The Supreme Court held that an employer's unilateral changes to conditions of employment (sick leave, wage increases, merit raises) during ongoing collective bargaining negotiations violate the duty to bargain collectively under Section 8(a)(5) of the NLRA, even without a finding of subjective bad faith. The Court reversed the Second Circuit and ordered enforcement of the NLRB's order.

What This Ruling Means

**What Happened** Katz, an employer, was in contract negotiations with a union representing his workers. While these talks were ongoing, Katz decided to make changes to employee wages, work hours, and other working conditions without discussing these changes with the union first. The National Labor Relations Board filed a complaint, arguing that Katz's actions violated federal labor law. **What the Court Decided** The Supreme Court ruled against Katz in 1962. The Court found that employers cannot unilaterally change wages, hours, or working conditions while they are negotiating a contract with a union.

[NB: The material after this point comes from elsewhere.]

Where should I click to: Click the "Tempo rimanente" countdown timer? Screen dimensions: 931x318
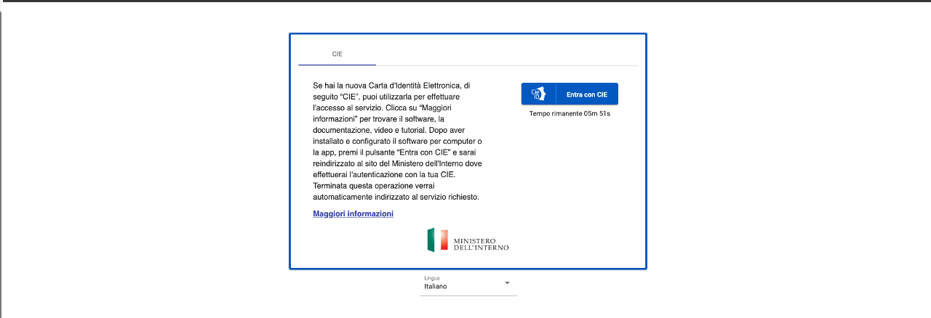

Such changes violate the employer's legal duty to bargain in good faith under the National Labor Relations Act. The Court determined this was an unfair labor practice. **Why This Matters for Workers** This decision strengthens workers' collective bargaining rights. It means that when a union is negotiating on behalf of employees, the employer cannot bypass the union and make changes to pay or working conditions on their own. Employers must negotiate these changes through the proper process with the union. This protects workers from having their terms of employment changed without their representatives having a say in the matter.

This summary was generated to explain the ruling in plain English and is not legal advice.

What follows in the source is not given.